Hellenistic Athletes closes with a brief conclusion reiterating the overall idea that the Hellenistic period was not a period of decline in Greek athletics, as it is usually seen; that poleis, kings, and other victors all engaged in a shared victory discourse; that the period is characterized by the coexistence of multiple agonistic cultures; and that developments within this long chronological period and wide geographic scope were non-linear. Apart from the difficulties of Chapter 6, the book is well-edited and produced. Overall, it should be counted as a success and will hopefully drive more students and scholars to engage with the sports cultures of the Hellenistic period.
Notes
[1] The ideas expressed in Hans Beck’s recent scholarship on localism are on full display, as is the influence of Christian Mann, who was Scharff’s Habilitation advisor at Mannheim University (both are acknowledged in the preface).
[2] S. Scharff (ed.), Beyond the Big Four: Local Games in Ancient Greek Athletic Culture, Teiresias Supplements Online, Volume 4 (Münster, 2024); C. Mann, S. Remijsen, and S. Scharff (eds.), Athletics in the Hellenistic World (Stuttgart: Franz Steiner Verlag, 2016) (reviewed in BMCR 2018.03.33).
[3] See now J. Ma, Polis: A New History of the Ancient Greek City-State from the Early Iron Age to the End of Antiquity (Princeton: Princeton University Press, 2024) (reviewed in BMCR 2025.04.03).
[4] To borrow Hans Beck’s phrasing (Localism and the Ancient Greek City-State [Chicago: University of Chicago Press, 2020], 34-35).
[5] S. Scharff, “Das Pferd Aithon, die Skopaden und die πατρὶς Θεσσαλία. Zur Selbstdarstellung hippischer Sieger aus Thessalien im Hellenismus,” in Athletics in the Hellenistic World, edited by C. Mann, S. Remijsen, and S. Scharff (Stuttgart: Franz Steiner Verlag, 2016), 209-229.
[6] Scharff quoting Sofie Remijsen, “Greek Sport in Egypt: Status Symbol and Life Style” in A Companion to Sport and Spectacle in Greek and Roman Antiquity, edited by P. Christesen and D. G. Kyle (Malden, MA: Oxford University Press, 2014), 355.

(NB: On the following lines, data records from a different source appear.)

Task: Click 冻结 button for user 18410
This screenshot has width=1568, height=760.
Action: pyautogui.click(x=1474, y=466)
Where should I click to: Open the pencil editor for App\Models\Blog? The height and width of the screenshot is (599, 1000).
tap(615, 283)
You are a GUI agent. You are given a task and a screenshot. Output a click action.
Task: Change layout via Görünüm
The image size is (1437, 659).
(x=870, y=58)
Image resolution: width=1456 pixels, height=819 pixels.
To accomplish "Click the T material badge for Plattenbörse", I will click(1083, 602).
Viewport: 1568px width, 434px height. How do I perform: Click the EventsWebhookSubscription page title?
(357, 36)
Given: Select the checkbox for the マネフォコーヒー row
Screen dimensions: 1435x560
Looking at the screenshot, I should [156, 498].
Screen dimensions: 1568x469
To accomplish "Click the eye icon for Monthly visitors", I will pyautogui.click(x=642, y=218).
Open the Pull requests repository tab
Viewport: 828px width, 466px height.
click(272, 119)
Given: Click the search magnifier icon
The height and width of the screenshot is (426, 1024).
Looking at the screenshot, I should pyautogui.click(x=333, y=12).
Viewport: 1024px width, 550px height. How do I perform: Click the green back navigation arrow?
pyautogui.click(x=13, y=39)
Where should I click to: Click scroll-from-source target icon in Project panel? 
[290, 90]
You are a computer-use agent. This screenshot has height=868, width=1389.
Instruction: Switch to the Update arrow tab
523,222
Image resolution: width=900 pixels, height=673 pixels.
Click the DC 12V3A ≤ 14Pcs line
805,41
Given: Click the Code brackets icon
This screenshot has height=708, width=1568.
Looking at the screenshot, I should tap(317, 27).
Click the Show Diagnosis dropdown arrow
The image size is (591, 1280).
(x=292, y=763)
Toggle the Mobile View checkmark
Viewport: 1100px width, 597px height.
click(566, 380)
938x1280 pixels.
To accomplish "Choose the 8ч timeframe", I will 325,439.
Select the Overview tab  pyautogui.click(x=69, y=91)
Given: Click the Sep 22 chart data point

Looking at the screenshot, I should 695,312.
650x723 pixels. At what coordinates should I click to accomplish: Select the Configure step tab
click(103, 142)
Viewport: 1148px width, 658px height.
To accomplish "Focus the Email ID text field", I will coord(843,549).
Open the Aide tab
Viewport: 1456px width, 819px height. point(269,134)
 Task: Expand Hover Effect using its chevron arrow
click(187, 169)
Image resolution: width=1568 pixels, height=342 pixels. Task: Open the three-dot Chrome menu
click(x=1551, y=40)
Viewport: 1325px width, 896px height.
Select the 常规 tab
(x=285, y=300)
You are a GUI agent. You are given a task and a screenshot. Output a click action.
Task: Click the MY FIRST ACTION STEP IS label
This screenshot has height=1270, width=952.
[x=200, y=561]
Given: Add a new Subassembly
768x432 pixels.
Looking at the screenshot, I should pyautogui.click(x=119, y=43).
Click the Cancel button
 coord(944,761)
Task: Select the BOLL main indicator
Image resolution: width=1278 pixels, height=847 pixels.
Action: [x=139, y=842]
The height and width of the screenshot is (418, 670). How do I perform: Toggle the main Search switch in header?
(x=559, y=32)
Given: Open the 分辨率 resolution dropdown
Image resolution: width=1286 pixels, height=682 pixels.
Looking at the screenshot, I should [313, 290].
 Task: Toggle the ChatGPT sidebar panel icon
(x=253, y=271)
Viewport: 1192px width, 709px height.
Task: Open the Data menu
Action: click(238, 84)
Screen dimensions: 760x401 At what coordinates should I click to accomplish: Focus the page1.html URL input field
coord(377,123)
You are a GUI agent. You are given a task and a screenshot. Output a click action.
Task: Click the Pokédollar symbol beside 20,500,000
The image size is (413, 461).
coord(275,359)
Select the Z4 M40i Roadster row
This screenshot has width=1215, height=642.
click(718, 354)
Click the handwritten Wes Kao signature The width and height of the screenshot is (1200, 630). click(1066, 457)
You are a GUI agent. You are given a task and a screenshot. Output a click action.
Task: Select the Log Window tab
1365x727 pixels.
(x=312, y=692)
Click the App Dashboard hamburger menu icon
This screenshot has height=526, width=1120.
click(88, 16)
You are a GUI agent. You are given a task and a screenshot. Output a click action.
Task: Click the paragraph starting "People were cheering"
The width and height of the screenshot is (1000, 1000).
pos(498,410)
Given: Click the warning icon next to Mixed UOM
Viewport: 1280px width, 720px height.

[7] Scharff cites Christian Mann, “Könige, Poleis und Athleten in hellenistischer Zeit,” Klio 100, no. 2 (2018): 447-479 and K. Freitag, J. Fündling, and C. Michels “Hellenicity ohne Hellenen? Eine Einleitung in die Thematik,” in Athen und/ order Alexandreia? Aspekte von Identität und Ethnizität im hellenistischen Griechenland, edited by K. Freitag und C. Michels, 7-18 (Cologne), but he does not elaborate any further than “What is meant to be ‘Greek’ was culturally defined rather than characterized by descent” (276). Though obviously not a biological reality, many Greek and non-Greek peoples appealed to “kinship diplomacy” with other Greek communities, which appears to have flourished during the Hellenistic Period through proxeny decrees (for example, see C. P. Jones, Kinship Diplomacy in the Ancient World (Cambridge, MA: Harvard University Press, 1999); J. Ma, “Peer polity interaction in the Hellenistic age,” Past & Present 180 (2003): 9-39 (Scharff only uses this article in Chapter 2); T. S. Scheer, “The Past in a Hellenistic Present: Myth and Local Tradition,” in A Companion to the Hellenistic World, edited by Andrew Erskine, 216-231 (Malden, MA: Blackwell, 2003); L. E. Patterson, Kinship Myth in Ancient Greece (Austin: University of Texas Press, 2010); T. S. Scheer, “Myth, Memory and the Past. Wandering Heroes between Arcadia and Cyprus,” in Wandering Myths: Transcultural Uses of Myth in the Ancient World edited by L. Audley-Miller and B. Dignas, 71-92 (Berlin: De Gruyter, 2018)).